## EXERCISE DESCRIPTION
The entries below need to be transcribed verbatim.

---*---

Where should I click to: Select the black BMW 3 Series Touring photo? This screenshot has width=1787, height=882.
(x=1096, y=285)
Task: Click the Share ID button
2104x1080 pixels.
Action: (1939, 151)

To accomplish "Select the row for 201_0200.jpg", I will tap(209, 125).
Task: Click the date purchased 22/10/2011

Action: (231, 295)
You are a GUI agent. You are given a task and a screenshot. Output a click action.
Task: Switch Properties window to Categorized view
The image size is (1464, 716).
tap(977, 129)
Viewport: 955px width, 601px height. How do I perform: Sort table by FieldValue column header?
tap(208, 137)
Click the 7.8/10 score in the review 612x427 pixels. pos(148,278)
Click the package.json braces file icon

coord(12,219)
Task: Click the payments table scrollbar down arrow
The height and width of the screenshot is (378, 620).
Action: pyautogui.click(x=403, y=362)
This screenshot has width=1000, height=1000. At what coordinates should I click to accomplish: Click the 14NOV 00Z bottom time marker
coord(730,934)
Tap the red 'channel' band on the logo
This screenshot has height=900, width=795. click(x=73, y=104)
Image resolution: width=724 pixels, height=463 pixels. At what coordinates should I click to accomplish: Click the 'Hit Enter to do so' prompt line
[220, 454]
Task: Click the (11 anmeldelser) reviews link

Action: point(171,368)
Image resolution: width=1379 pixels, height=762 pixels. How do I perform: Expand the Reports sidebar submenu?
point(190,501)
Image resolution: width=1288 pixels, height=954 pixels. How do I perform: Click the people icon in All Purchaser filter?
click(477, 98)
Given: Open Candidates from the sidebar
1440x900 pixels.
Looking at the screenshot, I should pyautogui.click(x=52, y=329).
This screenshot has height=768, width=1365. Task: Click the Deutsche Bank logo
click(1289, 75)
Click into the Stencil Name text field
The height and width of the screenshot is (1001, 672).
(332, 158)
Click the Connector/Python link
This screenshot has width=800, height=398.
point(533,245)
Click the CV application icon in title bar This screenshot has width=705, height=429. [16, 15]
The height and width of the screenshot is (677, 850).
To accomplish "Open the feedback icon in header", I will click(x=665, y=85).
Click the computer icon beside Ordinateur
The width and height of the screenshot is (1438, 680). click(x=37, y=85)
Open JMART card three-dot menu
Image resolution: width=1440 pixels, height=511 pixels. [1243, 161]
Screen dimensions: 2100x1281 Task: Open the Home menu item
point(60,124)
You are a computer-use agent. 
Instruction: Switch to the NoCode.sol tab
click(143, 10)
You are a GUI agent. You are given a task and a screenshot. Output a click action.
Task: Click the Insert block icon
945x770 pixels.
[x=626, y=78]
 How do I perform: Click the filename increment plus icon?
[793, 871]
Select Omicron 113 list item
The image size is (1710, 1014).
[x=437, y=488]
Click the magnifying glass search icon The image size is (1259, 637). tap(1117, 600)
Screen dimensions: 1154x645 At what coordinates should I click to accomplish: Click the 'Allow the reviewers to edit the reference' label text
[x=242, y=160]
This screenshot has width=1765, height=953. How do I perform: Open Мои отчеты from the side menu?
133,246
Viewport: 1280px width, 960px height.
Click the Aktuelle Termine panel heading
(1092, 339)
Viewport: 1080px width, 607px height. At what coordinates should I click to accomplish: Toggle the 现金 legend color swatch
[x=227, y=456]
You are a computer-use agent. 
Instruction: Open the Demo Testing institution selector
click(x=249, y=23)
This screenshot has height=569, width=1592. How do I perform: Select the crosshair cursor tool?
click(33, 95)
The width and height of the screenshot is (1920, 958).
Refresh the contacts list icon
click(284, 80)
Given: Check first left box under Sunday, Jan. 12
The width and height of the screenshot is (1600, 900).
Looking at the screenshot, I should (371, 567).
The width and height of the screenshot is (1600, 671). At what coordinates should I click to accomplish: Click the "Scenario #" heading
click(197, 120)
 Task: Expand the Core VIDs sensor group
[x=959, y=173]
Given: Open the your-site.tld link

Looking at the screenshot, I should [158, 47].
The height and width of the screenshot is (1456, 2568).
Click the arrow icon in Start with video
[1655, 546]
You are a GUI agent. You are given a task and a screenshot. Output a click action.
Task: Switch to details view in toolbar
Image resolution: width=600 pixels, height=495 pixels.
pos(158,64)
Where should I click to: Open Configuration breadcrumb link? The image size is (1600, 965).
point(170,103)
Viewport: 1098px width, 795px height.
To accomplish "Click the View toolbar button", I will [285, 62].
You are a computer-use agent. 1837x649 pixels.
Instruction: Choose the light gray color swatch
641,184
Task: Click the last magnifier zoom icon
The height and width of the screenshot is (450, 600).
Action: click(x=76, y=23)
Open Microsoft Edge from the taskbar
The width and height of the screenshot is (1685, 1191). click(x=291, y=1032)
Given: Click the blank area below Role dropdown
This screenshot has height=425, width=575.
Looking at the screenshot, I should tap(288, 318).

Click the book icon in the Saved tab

---*---

## YOUR SOLUTION
Where should I click to: Select the black BMW 3 Series Touring photo? This screenshot has width=1787, height=882.
(x=1096, y=285)
Task: Click the Share ID button
2104x1080 pixels.
Action: (1939, 151)

To accomplish "Select the row for 201_0200.jpg", I will tap(209, 125).
Task: Click the date purchased 22/10/2011

Action: (231, 295)
You are a GUI agent. You are given a task and a screenshot. Output a click action.
Task: Switch Properties window to Categorized view
The image size is (1464, 716).
tap(977, 129)
Viewport: 955px width, 601px height. How do I perform: Sort table by FieldValue column header?
tap(208, 137)
Click the 7.8/10 score in the review 612x427 pixels. pos(148,278)
Click the package.json braces file icon

coord(12,219)
Task: Click the payments table scrollbar down arrow
The height and width of the screenshot is (378, 620).
Action: pyautogui.click(x=403, y=362)
This screenshot has width=1000, height=1000. At what coordinates should I click to accomplish: Click the 14NOV 00Z bottom time marker
coord(730,934)
Tap the red 'channel' band on the logo
This screenshot has height=900, width=795. click(x=73, y=104)
Image resolution: width=724 pixels, height=463 pixels. At what coordinates should I click to accomplish: Click the 'Hit Enter to do so' prompt line
[220, 454]
Task: Click the (11 anmeldelser) reviews link

Action: point(171,368)
Image resolution: width=1379 pixels, height=762 pixels. How do I perform: Expand the Reports sidebar submenu?
point(190,501)
Image resolution: width=1288 pixels, height=954 pixels. How do I perform: Click the people icon in All Purchaser filter?
click(477, 98)
Given: Open Candidates from the sidebar
1440x900 pixels.
Looking at the screenshot, I should pyautogui.click(x=52, y=329).
This screenshot has height=768, width=1365. Task: Click the Deutsche Bank logo
click(1289, 75)
Click into the Stencil Name text field
The height and width of the screenshot is (1001, 672).
(332, 158)
Click the Connector/Python link
This screenshot has width=800, height=398.
point(533,245)
Click the CV application icon in title bar This screenshot has width=705, height=429. [16, 15]
The height and width of the screenshot is (677, 850).
To accomplish "Open the feedback icon in header", I will click(x=665, y=85).
Click the computer icon beside Ordinateur
The width and height of the screenshot is (1438, 680). click(x=37, y=85)
Open JMART card three-dot menu
Image resolution: width=1440 pixels, height=511 pixels. [1243, 161]
Screen dimensions: 2100x1281 Task: Open the Home menu item
point(60,124)
You are a computer-use agent. 
Instruction: Switch to the NoCode.sol tab
click(143, 10)
You are a GUI agent. You are given a task and a screenshot. Output a click action.
Task: Click the Insert block icon
945x770 pixels.
[x=626, y=78]
 How do I perform: Click the filename increment plus icon?
[793, 871]
Select Omicron 113 list item
The image size is (1710, 1014).
[x=437, y=488]
Click the magnifying glass search icon The image size is (1259, 637). tap(1117, 600)
Screen dimensions: 1154x645 At what coordinates should I click to accomplish: Click the 'Allow the reviewers to edit the reference' label text
[x=242, y=160]
This screenshot has width=1765, height=953. How do I perform: Open Мои отчеты from the side menu?
133,246
Viewport: 1280px width, 960px height.
Click the Aktuelle Termine panel heading
(1092, 339)
Viewport: 1080px width, 607px height. At what coordinates should I click to accomplish: Toggle the 现金 legend color swatch
[x=227, y=456]
You are a computer-use agent. 
Instruction: Open the Demo Testing institution selector
click(x=249, y=23)
This screenshot has height=569, width=1592. How do I perform: Select the crosshair cursor tool?
click(33, 95)
The width and height of the screenshot is (1920, 958).
Refresh the contacts list icon
click(284, 80)
Given: Check first left box under Sunday, Jan. 12
The width and height of the screenshot is (1600, 900).
Looking at the screenshot, I should (371, 567).
The width and height of the screenshot is (1600, 671). At what coordinates should I click to accomplish: Click the "Scenario #" heading
click(197, 120)
 Task: Expand the Core VIDs sensor group
[x=959, y=173]
Given: Open the your-site.tld link

Looking at the screenshot, I should [158, 47].
The height and width of the screenshot is (1456, 2568).
Click the arrow icon in Start with video
[1655, 546]
You are a GUI agent. You are given a task and a screenshot. Output a click action.
Task: Switch to details view in toolbar
Image resolution: width=600 pixels, height=495 pixels.
pos(158,64)
Where should I click to: Open Configuration breadcrumb link? The image size is (1600, 965).
point(170,103)
Viewport: 1098px width, 795px height.
To accomplish "Click the View toolbar button", I will [285, 62].
You are a computer-use agent. 1837x649 pixels.
Instruction: Choose the light gray color swatch
641,184
Task: Click the last magnifier zoom icon
The height and width of the screenshot is (450, 600).
Action: click(x=76, y=23)
Open Microsoft Edge from the taskbar
The width and height of the screenshot is (1685, 1191). click(x=291, y=1032)
Given: Click the blank area below Role dropdown
This screenshot has height=425, width=575.
Looking at the screenshot, I should tap(288, 318).

Click the book icon in the Saved tab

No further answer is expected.